My fellow Weekly writer and The Room fan Susie Geissler thinks that James Franco secretly is Tommy Wiseau. I like that theory! It would explain how Franco gets so completely under the skin of the crackpot filmmaker in The Disaster Artist. His Wiseau is all at the same time peremptory, rudderless, unstoppable, terribly funny, and bewildered at the workings of a world that fails to conform to his mind or recognize his creative genius.

Anne Hathaway

What this actress does in Colossal will make your hatred of her look petty and small.

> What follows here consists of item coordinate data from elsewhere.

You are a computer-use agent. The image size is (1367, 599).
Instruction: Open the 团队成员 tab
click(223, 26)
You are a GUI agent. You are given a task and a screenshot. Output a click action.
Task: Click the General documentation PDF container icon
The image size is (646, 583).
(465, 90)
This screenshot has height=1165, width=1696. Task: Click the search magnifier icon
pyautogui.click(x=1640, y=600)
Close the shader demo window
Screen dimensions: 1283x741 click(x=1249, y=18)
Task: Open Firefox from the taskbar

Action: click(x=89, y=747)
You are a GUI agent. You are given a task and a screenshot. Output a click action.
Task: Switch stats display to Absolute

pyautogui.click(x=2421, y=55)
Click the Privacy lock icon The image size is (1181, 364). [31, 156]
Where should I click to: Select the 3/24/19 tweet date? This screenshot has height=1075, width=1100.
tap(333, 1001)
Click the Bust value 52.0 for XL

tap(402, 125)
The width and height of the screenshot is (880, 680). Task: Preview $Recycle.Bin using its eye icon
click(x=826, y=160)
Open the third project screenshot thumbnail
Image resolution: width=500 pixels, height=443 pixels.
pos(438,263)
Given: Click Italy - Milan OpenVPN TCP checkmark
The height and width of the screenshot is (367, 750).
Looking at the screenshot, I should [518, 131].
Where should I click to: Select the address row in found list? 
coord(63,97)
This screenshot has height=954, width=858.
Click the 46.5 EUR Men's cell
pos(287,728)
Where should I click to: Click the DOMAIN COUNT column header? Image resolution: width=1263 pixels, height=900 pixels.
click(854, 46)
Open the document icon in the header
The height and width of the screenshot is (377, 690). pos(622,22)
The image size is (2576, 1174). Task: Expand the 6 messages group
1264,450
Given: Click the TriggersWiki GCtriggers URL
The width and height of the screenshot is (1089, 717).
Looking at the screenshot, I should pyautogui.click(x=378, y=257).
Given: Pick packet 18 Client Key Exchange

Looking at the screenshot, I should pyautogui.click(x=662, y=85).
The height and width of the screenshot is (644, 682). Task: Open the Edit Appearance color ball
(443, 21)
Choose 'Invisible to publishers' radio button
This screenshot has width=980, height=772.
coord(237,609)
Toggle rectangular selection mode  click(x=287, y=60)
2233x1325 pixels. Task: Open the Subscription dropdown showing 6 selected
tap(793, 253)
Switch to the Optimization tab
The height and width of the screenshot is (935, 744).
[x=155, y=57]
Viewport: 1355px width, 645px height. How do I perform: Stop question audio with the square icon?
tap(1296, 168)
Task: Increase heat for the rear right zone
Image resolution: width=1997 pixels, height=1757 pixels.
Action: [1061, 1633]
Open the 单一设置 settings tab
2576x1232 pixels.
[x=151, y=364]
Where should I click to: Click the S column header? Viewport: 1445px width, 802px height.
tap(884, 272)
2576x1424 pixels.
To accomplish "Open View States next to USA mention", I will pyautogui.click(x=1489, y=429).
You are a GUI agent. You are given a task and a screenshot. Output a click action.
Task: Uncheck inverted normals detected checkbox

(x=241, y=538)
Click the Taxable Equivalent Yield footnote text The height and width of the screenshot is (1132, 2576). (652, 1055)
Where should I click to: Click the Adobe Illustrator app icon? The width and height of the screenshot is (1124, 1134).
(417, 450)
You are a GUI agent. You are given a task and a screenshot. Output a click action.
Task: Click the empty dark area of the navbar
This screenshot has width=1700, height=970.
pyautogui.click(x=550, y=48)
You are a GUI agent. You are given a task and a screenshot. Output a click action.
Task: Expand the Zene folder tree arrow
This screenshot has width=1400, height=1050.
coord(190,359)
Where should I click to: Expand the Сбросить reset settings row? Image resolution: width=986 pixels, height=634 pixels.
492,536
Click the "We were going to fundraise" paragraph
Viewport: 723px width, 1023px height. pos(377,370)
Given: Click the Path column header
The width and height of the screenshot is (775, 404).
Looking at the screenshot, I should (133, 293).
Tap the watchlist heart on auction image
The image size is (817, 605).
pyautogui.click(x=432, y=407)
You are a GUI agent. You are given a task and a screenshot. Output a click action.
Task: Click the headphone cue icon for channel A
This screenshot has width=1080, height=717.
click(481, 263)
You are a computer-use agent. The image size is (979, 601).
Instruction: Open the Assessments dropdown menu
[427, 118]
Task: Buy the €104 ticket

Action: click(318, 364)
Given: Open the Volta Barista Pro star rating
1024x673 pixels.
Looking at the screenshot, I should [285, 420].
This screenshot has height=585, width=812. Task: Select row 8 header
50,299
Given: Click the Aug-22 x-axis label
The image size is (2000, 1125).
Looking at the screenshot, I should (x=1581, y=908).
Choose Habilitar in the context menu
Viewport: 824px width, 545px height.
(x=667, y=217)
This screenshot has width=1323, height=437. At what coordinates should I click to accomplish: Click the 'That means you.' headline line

Portraying the type of writer who would probably pen a “7 Reasons Why Anne Hathaway Is So Hateable” listicle for the internet, she vividly and hilariously creates a barely functioning alcoholic who realizes she’s caught in several destructive cycles and needs to break them if she’s going to save herself and the city of Seoul.

Brooklynn Prince

Meet Moonee. She’s 7, and she lives in a cheap motel near Disney World in Orlando. She likes torturing the manager by eating ice cream in his office so it drips onto the linoleum when it melts. She also likes setting things on fire. She’s portrayed by this little actress with so much verve and joy that you can’t look away, and she makes The Florida Project into the beautiful crusher that it is.

Florence Pugh

The deadly chill of Lady Macbeth radiates directly from this English newcomer, playing a rich man’s 19th-century trophy wife with an unlikely mixture of fierce sexuality and cold murderousness as she kills people to cover up her affair or save herself from the consequences. Oppressed as a woman and privileged as a white person, she nevertheless comes across not as a symbol but as a breathing, killing, frustrated human being.

Margot Robbie

If you seek evidence that this Australian native can do more than just look hot, find your way to the nearest screening of I, Tonya. Yes, she does much physical work to convince you that she could be an Olympic figure skater (and later professional boxer), but you also see a woman who’s trying to reckon with the damage of lifelong abuse and finds a way out only by embracing the public’s hate.

Saoirse Ronan


As Saturday Night Live recently demonstrated, you can stick this Oscar nominee on an episode of Floribama Shore and she won’t look out of place. If you want proof of her range, look at Lady Bird next to 2015’s Brooklyn and marvel at the vastly different characters that she’s portraying. That scene after Lady Bird’s first kiss, when she runs down the street and screams in joy, is a moment of pure delirium.

Kristen Stewart

It’s very possible that Personal Shopper doesn’t work with any other actress in the lead role. As I said in my review of the film, her ambiguity (sexual and otherwise) keys this story that is built on you not being able to trust what’s real and what isn’t. While her character is trying to commune with the afterlife, she seems to be using the trappings of her job — all those designer dresses and bags and shoes — to stay grounded. The way she negotiates this tricky material is nothing less than astonishing.

Honorable mention: Richard Gere’s wandering, hustling Jew in Norman: The Moderate Rise and Tragic Fall of a New York Fixer … Jake Gyllenhaal’s immature guy turned unwilling symbol of Boston in Stronger … Sally Hawkins’ mute who finds weird, glorious love in The Shape of Water … Hugh Jackman’s burned-out superhero in decline in Logan … Kim Ok-vin’s action-movie badass in The Villainess … Diane Kruger’s vengeful German mother in In the Fade … Menashe Lustig’s doughty Hasidic dad in Menashe … Garance Marillier’s vegan-turned-cannibal in Raw … James McAvoy’s demented multiple-personality case in Split … Frances McDormand’s vengeful American mother in Three Billboards Outside Ebbing, Missouri … Emma Stone’s tennis champion struggling with her game and sexuality in Battle of the Sexes.